WHAT THIS TASK INVOLVES:
All records need to be reproduced exactly. Keep every word as it is.

STUDY MATERIAL:
──────────
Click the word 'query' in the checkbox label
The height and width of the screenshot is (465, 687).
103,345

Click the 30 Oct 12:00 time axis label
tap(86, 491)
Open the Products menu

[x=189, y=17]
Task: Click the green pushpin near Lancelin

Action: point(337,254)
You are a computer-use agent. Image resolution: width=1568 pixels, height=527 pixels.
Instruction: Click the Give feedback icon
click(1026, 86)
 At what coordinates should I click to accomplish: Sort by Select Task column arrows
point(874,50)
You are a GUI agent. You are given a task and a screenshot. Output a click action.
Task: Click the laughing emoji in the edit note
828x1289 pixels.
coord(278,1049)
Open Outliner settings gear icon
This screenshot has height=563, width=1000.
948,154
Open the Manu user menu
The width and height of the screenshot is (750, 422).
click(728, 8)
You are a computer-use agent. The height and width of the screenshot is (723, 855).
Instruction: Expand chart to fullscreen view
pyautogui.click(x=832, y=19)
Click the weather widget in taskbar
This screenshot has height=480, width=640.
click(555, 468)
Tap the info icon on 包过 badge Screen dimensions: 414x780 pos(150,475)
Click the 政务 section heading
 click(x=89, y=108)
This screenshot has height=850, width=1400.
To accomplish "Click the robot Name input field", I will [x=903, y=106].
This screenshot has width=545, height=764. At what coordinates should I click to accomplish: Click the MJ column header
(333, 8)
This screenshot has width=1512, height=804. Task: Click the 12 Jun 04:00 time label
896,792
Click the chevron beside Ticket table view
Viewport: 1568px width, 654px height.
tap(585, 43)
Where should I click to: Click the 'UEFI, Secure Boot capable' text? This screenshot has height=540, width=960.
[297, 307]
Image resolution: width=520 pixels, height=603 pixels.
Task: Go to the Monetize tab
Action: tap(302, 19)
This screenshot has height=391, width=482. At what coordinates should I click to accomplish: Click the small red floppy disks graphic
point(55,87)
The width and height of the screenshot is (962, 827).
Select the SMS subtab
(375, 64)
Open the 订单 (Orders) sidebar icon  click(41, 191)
──────────
RESPONSE TO THIS TASK:
Click the word 'query' in the checkbox label
The height and width of the screenshot is (465, 687).
103,345

Click the 30 Oct 12:00 time axis label
tap(86, 491)
Open the Products menu

[x=189, y=17]
Task: Click the green pushpin near Lancelin

Action: point(337,254)
You are a computer-use agent. Image resolution: width=1568 pixels, height=527 pixels.
Instruction: Click the Give feedback icon
click(1026, 86)
 At what coordinates should I click to accomplish: Sort by Select Task column arrows
point(874,50)
You are a GUI agent. You are given a task and a screenshot. Output a click action.
Task: Click the laughing emoji in the edit note
828x1289 pixels.
coord(278,1049)
Open Outliner settings gear icon
This screenshot has height=563, width=1000.
948,154
Open the Manu user menu
The width and height of the screenshot is (750, 422).
click(728, 8)
You are a computer-use agent. The height and width of the screenshot is (723, 855).
Instruction: Expand chart to fullscreen view
pyautogui.click(x=832, y=19)
Click the weather widget in taskbar
This screenshot has height=480, width=640.
click(555, 468)
Tap the info icon on 包过 badge Screen dimensions: 414x780 pos(150,475)
Click the 政务 section heading
 click(x=89, y=108)
This screenshot has height=850, width=1400.
To accomplish "Click the robot Name input field", I will [x=903, y=106].
This screenshot has width=545, height=764. At what coordinates should I click to accomplish: Click the MJ column header
(333, 8)
This screenshot has width=1512, height=804. Task: Click the 12 Jun 04:00 time label
896,792
Click the chevron beside Ticket table view
Viewport: 1568px width, 654px height.
tap(585, 43)
Where should I click to: Click the 'UEFI, Secure Boot capable' text? This screenshot has height=540, width=960.
[297, 307]
Image resolution: width=520 pixels, height=603 pixels.
Task: Go to the Monetize tab
Action: tap(302, 19)
This screenshot has height=391, width=482. At what coordinates should I click to accomplish: Click the small red floppy disks graphic
point(55,87)
The width and height of the screenshot is (962, 827).
Select the SMS subtab
(375, 64)
Open the 订单 (Orders) sidebar icon  click(41, 191)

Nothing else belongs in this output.